**Brief:** Give back every entry in full, exactly as it reads.

[Stored items]
☆ ☆ ☆ ☆

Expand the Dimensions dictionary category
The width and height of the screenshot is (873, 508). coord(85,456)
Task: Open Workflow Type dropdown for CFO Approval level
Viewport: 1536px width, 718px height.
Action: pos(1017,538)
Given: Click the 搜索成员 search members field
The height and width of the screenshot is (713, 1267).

☆ ☆ ☆ ☆

**Written answer:**
Expand the Dimensions dictionary category
The width and height of the screenshot is (873, 508). coord(85,456)
Task: Open Workflow Type dropdown for CFO Approval level
Viewport: 1536px width, 718px height.
Action: pos(1017,538)
Given: Click the 搜索成员 search members field
The height and width of the screenshot is (713, 1267).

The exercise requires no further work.